Didn't make them into interrogatives since the fact wasn't very decipherable from your 2 sentences.


----------



## bakshink

I don’t know about the grammatical correctness of the above three sentences but to me they are all correct (though the examples given are not correct) forms of speech and mean different from the alternative/ correct forms being advised. 
Uska yeh gana chal gaya hua hai or Uski yeh CD chal gayee huee hai stands for one CD of the singer in question has been received well.
Aap ka ghar ban gaya hua hai is the information being given to the owner (on his return) of a house by the contractor or someone who was making the house, when the owner was away on a trip to the moon, for example.
Wo GhaRRi kharab huii huii hai is a kind of an expression used for some phase which is temporary and will pass or something will be done, is being done, can be done to bring it back to shape.
Unki maali haalat baRRi kharab huii huii hai. 
_The so called roman script is one of the weakest ever created by Humanity, why should we lose our strength and borrow others' weaknesses !!!!!!_
_The script for a language is such that it represents the sounds for that language, and the fact that it does not represent sounds present in other languages should not go against it._
No language is perfect but using it to the best is an art or the skill of the writer and understanding the subtelities, the reach of the reader.
Humne dekhi hai in aankhon mein mehakti khushboo, Haath se chhoo ke ise rishton ka ilzam na do
Sirf ehsas hai ye ruh se mehsoos karo, pyar ko pyar hi rehne do koyee naam na do.
Could it be said in any better way in any other language? I am not sure. Can it be translated and yet it’s beauty retained? I am not sure.
Romanisation and using some standard code for transliteration,  See here- http://forum.wordreference.com/showthread.php?t=1350394
We have discussed this many times before. Will we change or try to change or try to make an effort to use a set of new rules and new codes for the words and refer to them when someone else uses the new set of characters? Self defeatist argument it appears to me.


----------



## Faylasoof

bakshink said:


> I don’t know about the grammatical correctness of the above three sentences but to me they are all correct (though the examples given are not correct) forms of speech and mean different from the alternative/ correct forms being advised.
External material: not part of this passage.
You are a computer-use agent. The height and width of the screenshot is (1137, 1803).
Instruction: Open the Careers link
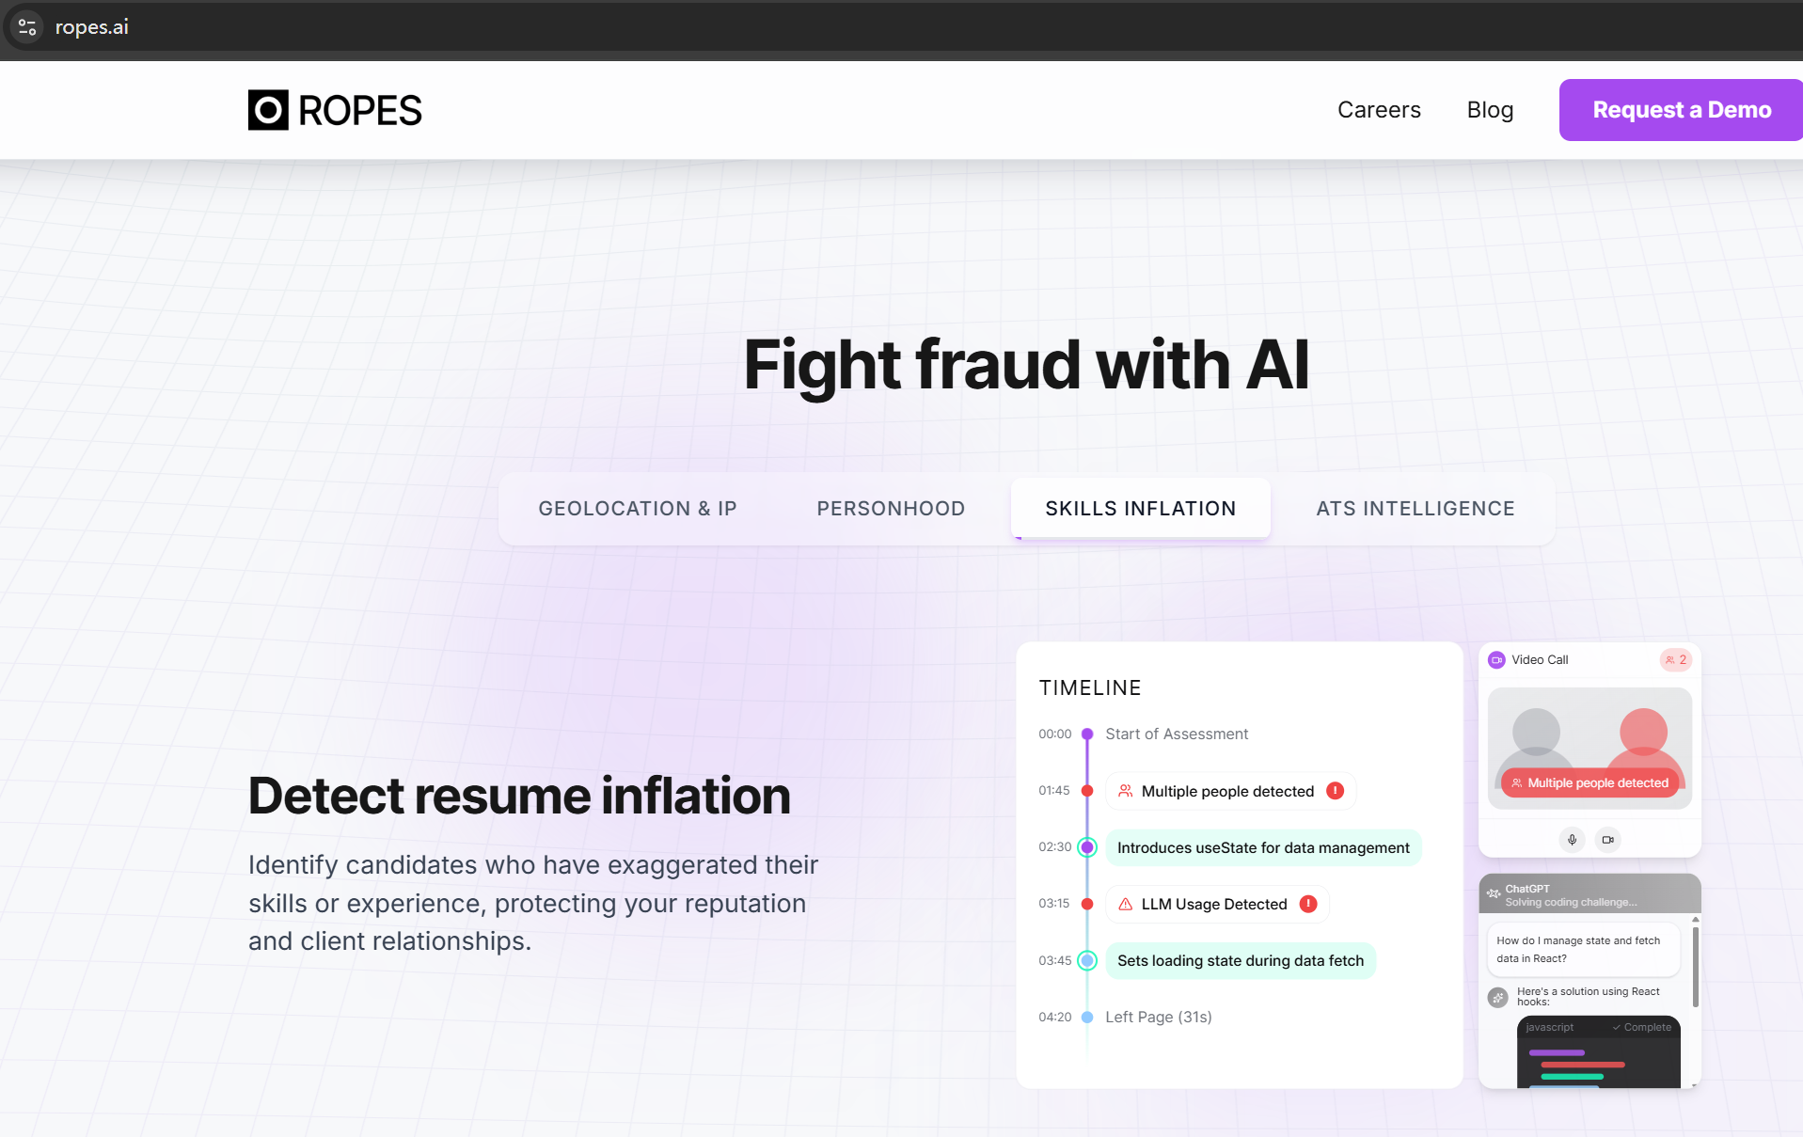coord(1379,110)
 Sorry bakshink, could you tell us which three sentences are not correct! 




> Uska yeh gana chal gaya hua hai or Uski yeh CD chal gayee huee hai stands for one CD of the singer in question has been received well.
> Aap ka ghar ban gaya hua hai is the information being given to the owner (on his return) of a house by the contractor or someone who was making the house, when the owner was away on a trip to the moon, for example.
> Wo GhaRRi kharab huii huii hai is a kind of an expression used for some phase which is temporary and will pass or something will be done, is being done, can be done to bring it back to shape.
> Unki maali haalat baRRi kharab huii huii hai.


 Bhai Sahab, 

All of the above examples that you give are perhaps idiomatic for Punjabi forms (as PG seems to indicate in the other thread) but they are grammatically incorrect and unidiomatic for Urdu or Hindi! If people are using these forms now then it might be Punajbi influence, but all the same they are incorrect for both Hindi-Urdu. 
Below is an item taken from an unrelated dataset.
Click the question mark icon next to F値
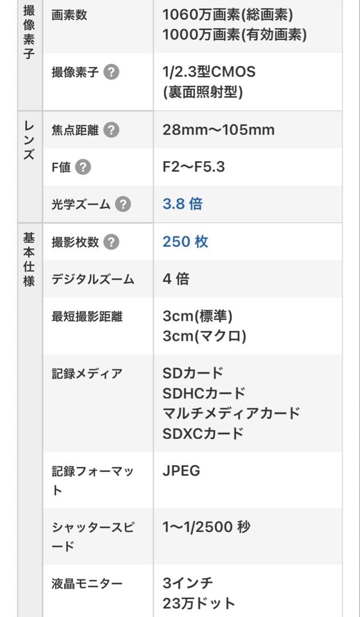 [82, 167]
 I do however completely agree with you for a better set of rules for Romanisation. This has been done for Persian and there is a thread where this was mentioned. I shall look for it. My only concern is that some of us are not very tech savvy and may be put off by having to conform to what we come up with.


----------



## BP.

_sab kuchh chaltaa Theek hae siwaae dimaagh ke!_


----------



## bakshink

Dear Faylasoof,

I said all three sentences are correct and not incorrect.

You can't blame anything you don't agree with as Punjabi influence on Hindi/Urdu.Grammars for the languages were not written before the origin of the languages. But Grammatologists have always been trying hard to catch up with morphing and growing languages and end up being critics. Wrong or right, what is spoken is sooner or later accepted by the linguists as right. I don't speak Hindi among Punjabees but among Chinese, lately. Nee-hao!! I mean How are you!!


----------



## panjabigator

Can anyone determine grammatically why this sentence may sound awkward?


Illuminatus said:


> I agree_ ban gayaa hua hai _obviously sounds clumsier than _banaa hua hai.
> 
> _I was, however, afraid to label it as grammatically incorrect. By all means, I won't say it or advise anyone to choose it over other forms.



I was reading an early 20th century Panjabi short story the other day and I stumbled upon a <hoyā hoyā>.  So this is definitely permissible in Panjabi, but I can't figure out why.  I also think that after reading and rereading the trajectory of this thread, I find myself siding with the group that thinks this is a bit clumsy but perhaps still idiomatic and heard.  

Very interesting thread!


----------



## Qureshpor

*Cilquiestsuens Sahib.

Your thread essentially is about the existence of a double "hu'aa" in Urdu sentences. I have heard it spoken but have never felt the need to use it myslef. Having said this, I do believe it conveys an already past event and I can understand why the second 'hu'aa" has crept in but it is difficult for me to explain its exact significance. I will need some time to ponder over this and, hopefully, will return with some sort of logical explanation.*


----------



## Faylasoof

The extra _hu'aa_ in Urdu is not just redundant but I'm sure grammatically incorrect. It may have crept in due to lack of Urdu-Hindi grammar training and has, I feel,  no significance other than perhaps poor teaching!


----------



## panjabigator

I'm curious to know if the redundant participial construction (huaa huaa) is common in other South Asian languages, or is it regarded as incorrect? I've heard "hoyaa hoyaa" in Punjabi plenty, and though it would sound clumsy in written Punjabi, nothing about it strikes me as odd (or incorrect) in speech.


----------